Statalist


[Date Prev][Date Next][Thread Prev][Thread Next][Date index][Thread index]

Re: st: smaller, smoother maps


From   "Sergiy Radyakin" <[email protected]>
To   [email protected]
Subject   Re: st: smaller, smoother maps
Date   Fri, 29 Aug 2008 19:40:04 -0400

Hi Austin!

My preferred answer would be: use amap which works directly with
shapefiles and works fast enough not to bother about smoothing them. I
had a look at the file you've linked and I had the same problem that
you do with a number of countries that have long coastline, which is
where the large number of points come from. Even after I wrote a
program which calls Stata's [undocumented?] gdi commands it was still
crawling for countries like Indonesia - because of large number of
islands. Now it works in a flash. :)

http://siteresources.worldbank.org/INTPOVRES/Images/MainWindow2.png
http://siteresources.worldbank.org/INTPOVRES/Resources/477227-1184622288835/4002237-1219247341749/ADePT_Maps2.pdf
http://go.worldbank.org/LYW5JRKLP0

If you only prefer spmap/tmap or you are not a Windows user, there is
a website that does exactly what you need: map simplification,
reduction, generalization. The website is called www.mapshaper.org. It
is described, e.g. here:
http://maps.grammata.com/autocarto2006_paper.pdf

On the up side:
1. you can clearly see what's happening to your data
2. you can choose the parameters interactively
3. you can typically drop about 80% of your data without a significant
damage to the way map looks like.

On the down side:
1. you actually need a shapefile to get started. If you have a .dta
file from someone already prepared for spmap/tmap - this will not
work.
2. you need to upload this shapefile to this website - if it is
copyrighted or anything, you might double check if this is allowed. It
does not mean that the file will be automatically exposed there to
anyone, but what do I know...
3. it works almost always, but sometimes it creates strange jitter. I
carefully inspect the resulting shapefile to see if there are any
problems, and if so - do another iteration with different parameters.
It seems that those problems could be shapefile-specific.

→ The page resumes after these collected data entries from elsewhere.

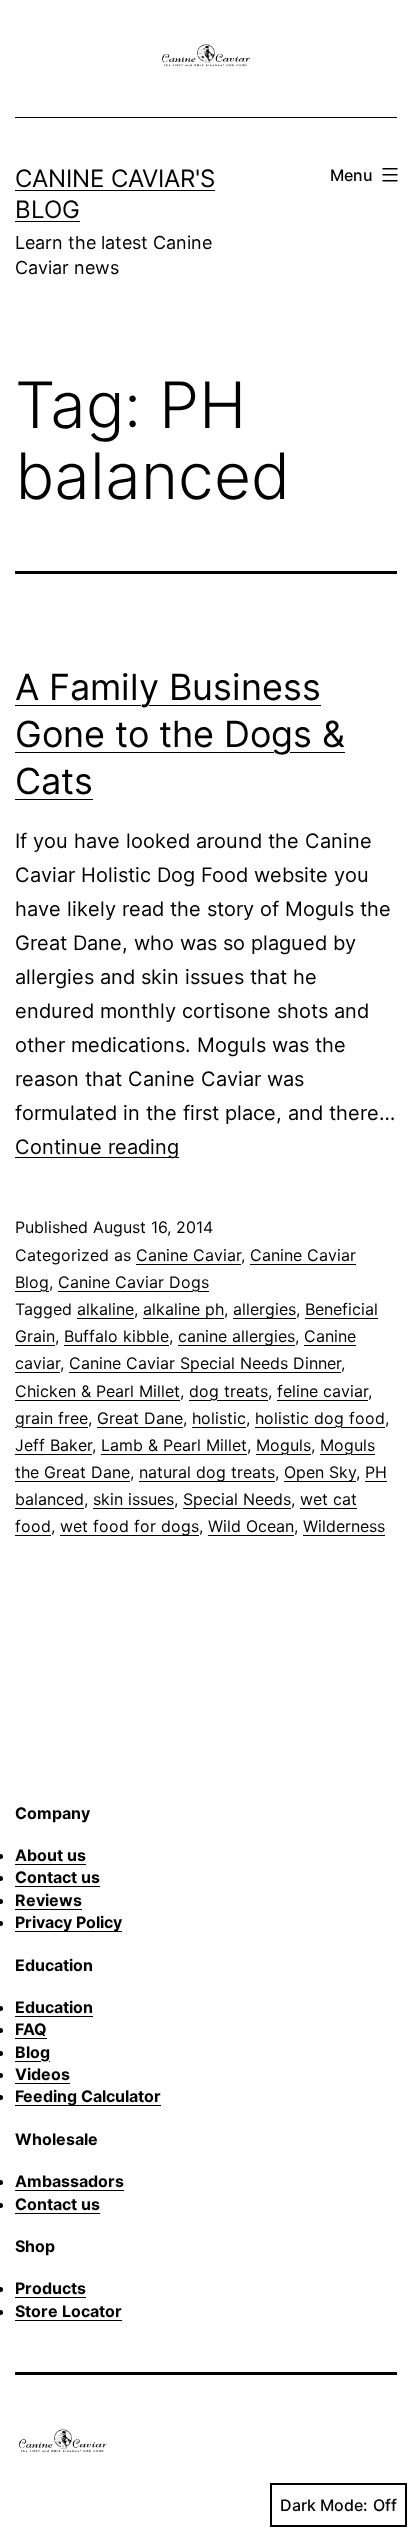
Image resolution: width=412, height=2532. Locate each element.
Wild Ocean (251, 1526)
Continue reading (97, 1147)
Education (54, 2007)
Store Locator (68, 2311)
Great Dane (140, 1418)
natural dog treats (207, 1472)
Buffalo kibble (116, 1336)
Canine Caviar (188, 1255)
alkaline (105, 1309)
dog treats (228, 1391)
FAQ (31, 2029)
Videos (42, 2074)
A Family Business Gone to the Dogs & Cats (180, 734)
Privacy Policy (68, 1922)
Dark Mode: (324, 2505)
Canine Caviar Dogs (133, 1282)
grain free (51, 1418)
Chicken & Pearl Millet (97, 1391)
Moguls (283, 1445)
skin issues (133, 1499)
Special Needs (237, 1499)
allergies (264, 1309)
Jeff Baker (53, 1445)
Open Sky (320, 1472)
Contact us (57, 1877)
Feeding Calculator (88, 2096)
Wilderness (344, 1526)
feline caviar (322, 1391)
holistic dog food (320, 1418)
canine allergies (236, 1336)
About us (50, 1855)
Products (50, 2288)
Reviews (48, 1900)
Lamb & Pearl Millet (174, 1445)
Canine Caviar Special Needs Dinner (205, 1363)
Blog (32, 2052)
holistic (219, 1418)
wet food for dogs (129, 1526)
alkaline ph (183, 1309)
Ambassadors (69, 2181)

After you find a suitable combination of parameters, you can download
the resulting (smaller) shapefile back from this site and convert it
to Stata .dta-format using shp2dta.ado.

If you want to implement simplification yourself, Google
"Douglas-Peucker algorithm". You might want to be more carefull with
removing small polygons. Accidentially removing Kuril islands from the
map of Russia can make lot's of people unhappy.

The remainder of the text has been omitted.